SOURCE EXTRACT:

Listening to and talking about them all brings me back to my youth—when I was less prone to irony and cynicism and could lose my mind over music.
I regret saying that now, not just because of Great Britain's lengthy history of choosing to do the wrong thing but also because it probably hurt my mother’s feelings, and I don’t feel that way anymore. Englishness is an abstract idea to me.
My family has been here too long to feel any real connection to it beyond cultural ones. I do really like my last name; it’s pretty cool, I think. But I also would be happy if I had a last name that ended in a vowel and might sound like a pasta shape to the undiscerning.
Going into Latin class, I hated the Romans. I admired the Greeks because of the culture they created, and I didn’t like that the Romans put an end to that and ripped off Greek culture wholesale.
The Greeks made for interesting reading in history class and they had so much to offer in the arts. One of those ancient civilizations that is endlessly fascinating because of how different it can be from our current way of living but also wholly relatable. I loved reading Greek myths, when I was insecond grade I lost track of how many times I checked out D’Aulaires’ Book of Greek Myths from the school library.
When I read R.L. Stine’s memoir, It Came From Ohio, mythology books were one of the things he mentioned getting from the library. I read Norse mythology as well as books collecting Native American mythology and myths from China and Japan. I recall one book that collected creation myths from around the world. It pulled from a variety of sources, and some parts of it were strange, some familiar.
I can see why Joseph Campbell reached the conclusions he did. I take comfort in the fact that the foundational myths of every culture have something in common. They typically feature heroes who follow a higher calling, who aspire to overcome the weakness of the flesh and body, and who sometimes fall short.
We have more in common than not. That’s why I tend to get along well with people from similar cultures. We understand each other on some level and won’t bat an eye at behavior that others might consider eccentric or rude. I think the connection of a common linguistic ancestor may be why I tend to hit it off with people from similar backgrounds, generally speaking, those with ancestry from places around the Mediterranean.

EXERCISE MATERIALS:
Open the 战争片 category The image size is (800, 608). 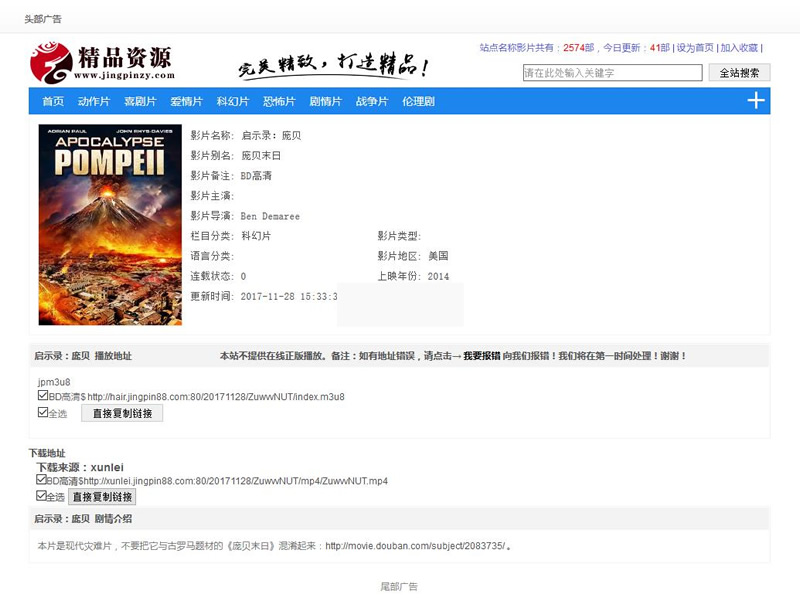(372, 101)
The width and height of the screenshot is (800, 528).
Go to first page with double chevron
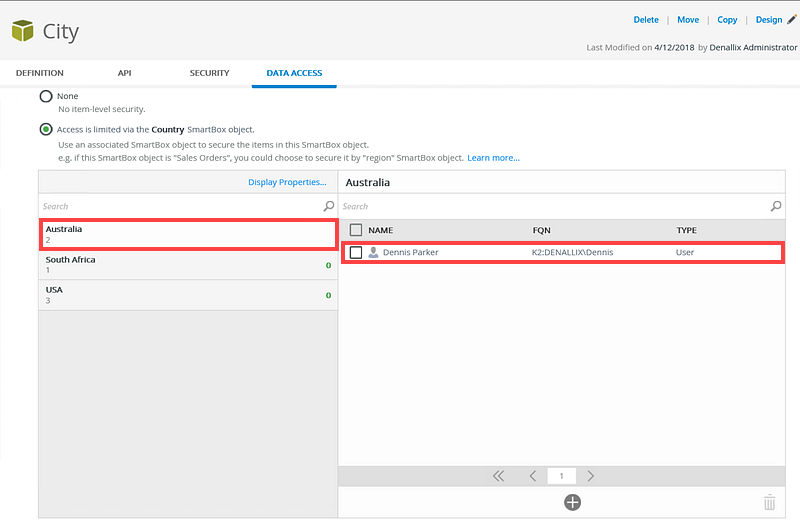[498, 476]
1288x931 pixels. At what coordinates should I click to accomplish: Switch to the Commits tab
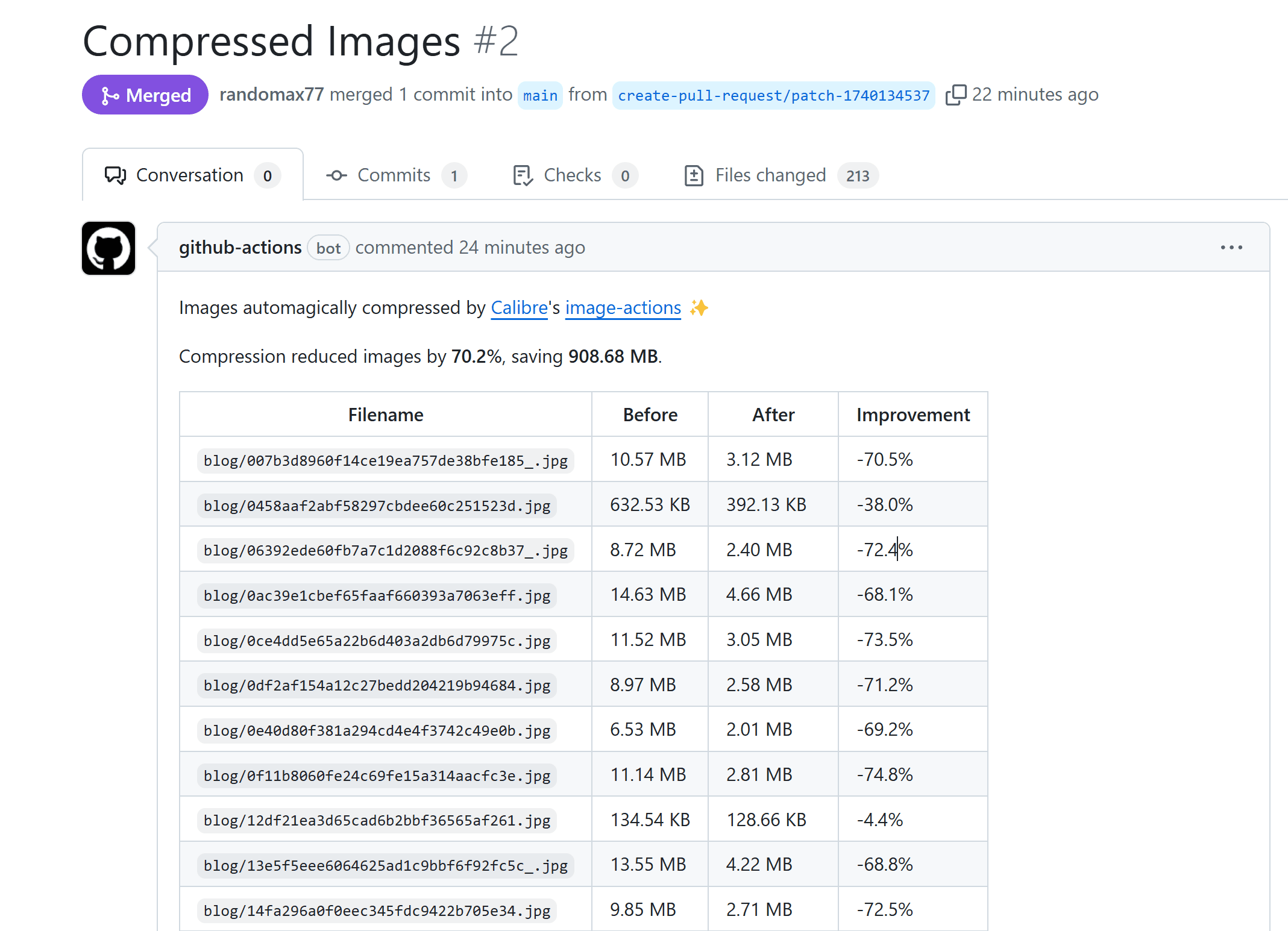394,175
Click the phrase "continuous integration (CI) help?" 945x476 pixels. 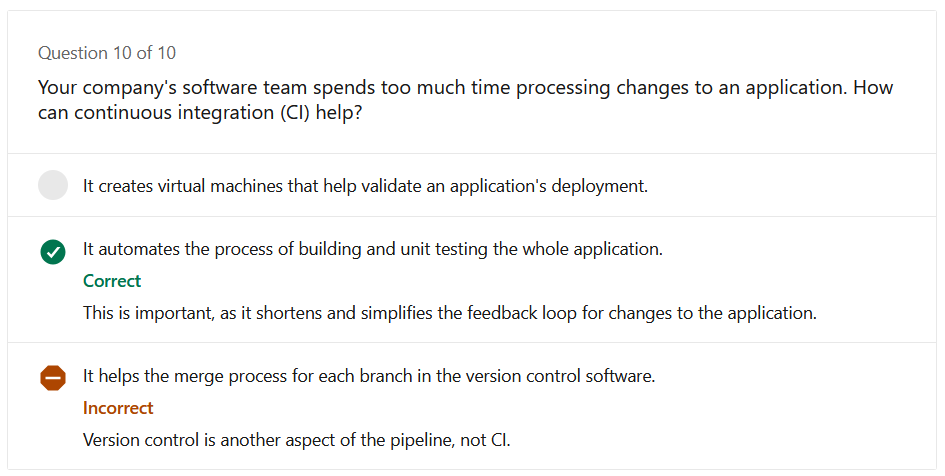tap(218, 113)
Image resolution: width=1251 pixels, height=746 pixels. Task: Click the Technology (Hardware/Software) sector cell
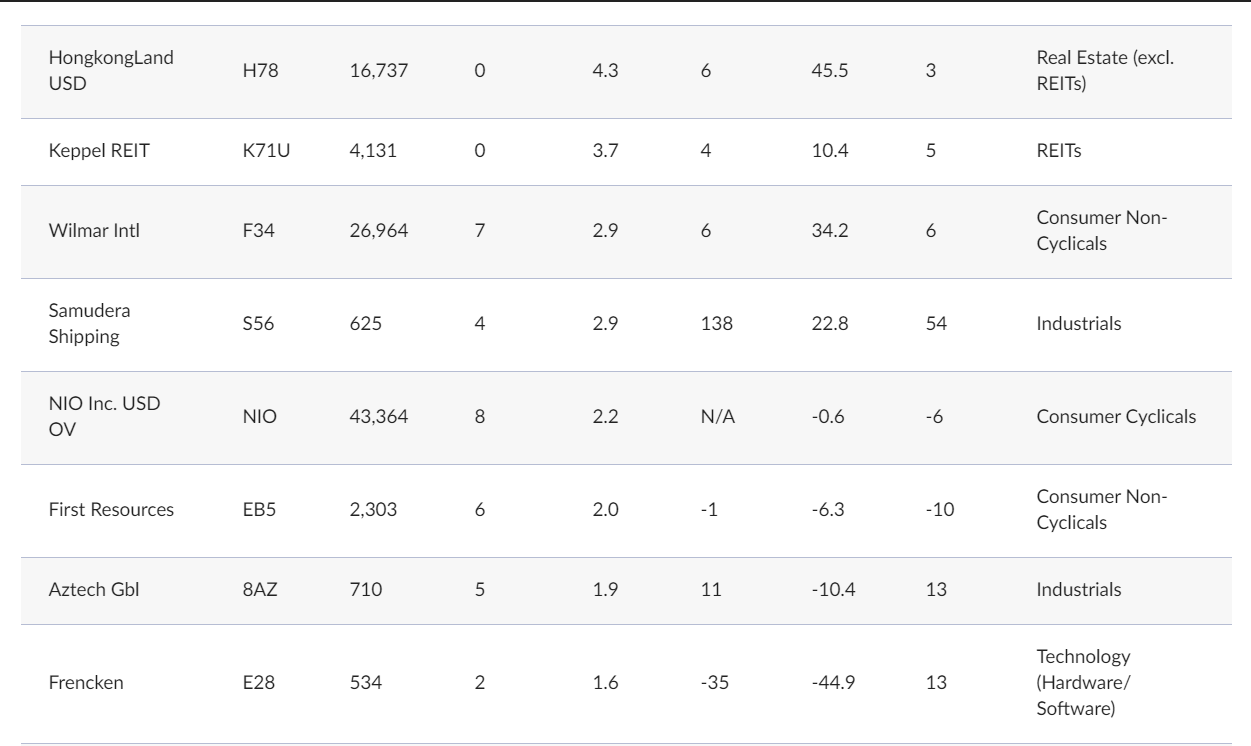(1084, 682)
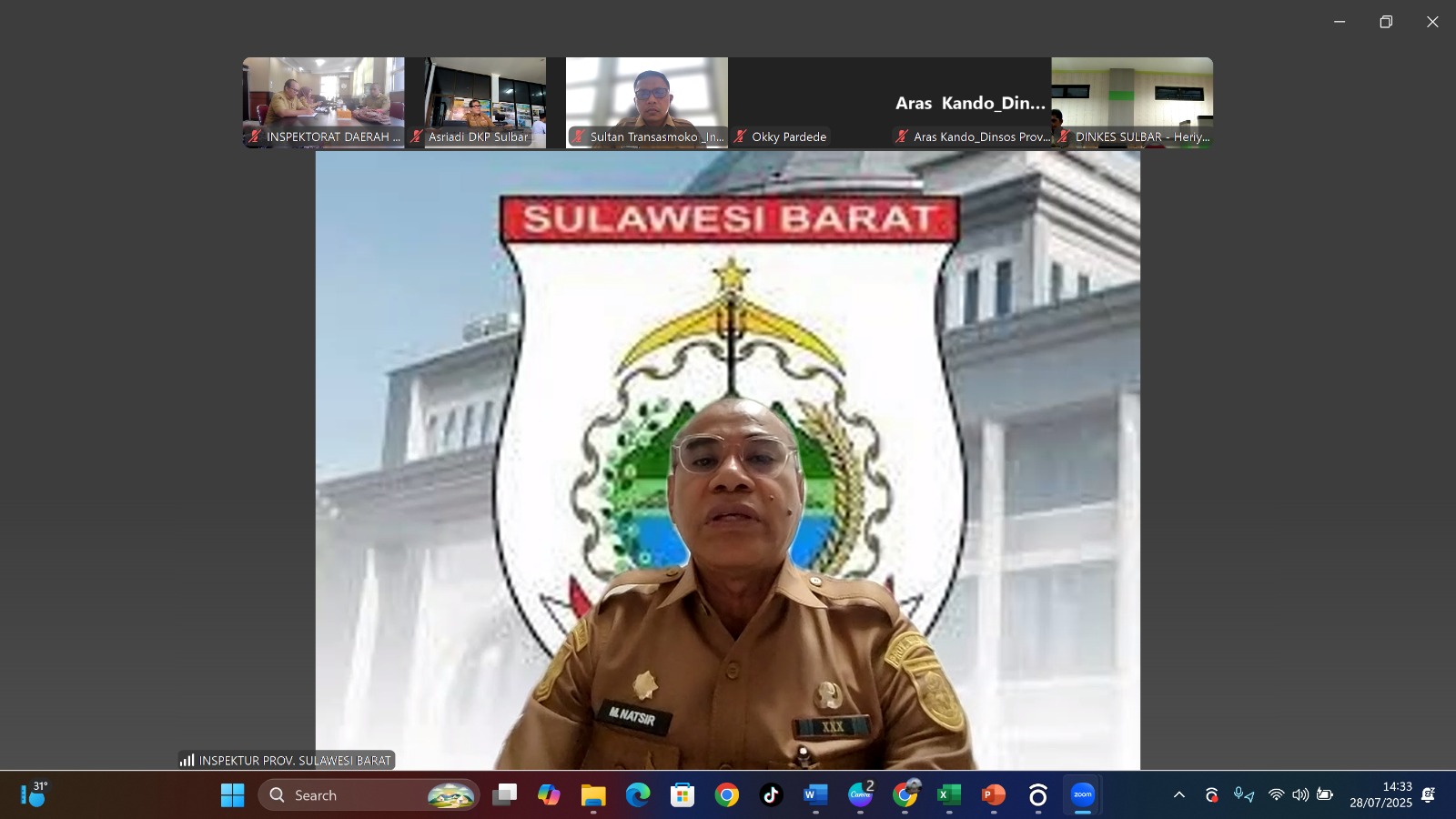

TASK LIST:
- a) In the passage on mythology and ancestry, why did the writer hate the Romans when starting Latin class? Answer in one to three sentences.
- b) Echo the records starting with the line that contains "Image resolution: width=1251" and going on through the end of the records, leaving the pictures out of your answer.

ANSWERS FOR THIS EXERCISE:
- a) The writer admired the Greeks for the culture they created. The writer disliked that the Romans put an end to that culture and ripped it off wholesale.

- b)
Image resolution: width=1251 pixels, height=746 pixels. Task: Click the Technology (Hardware/Software) sector cell
(1084, 682)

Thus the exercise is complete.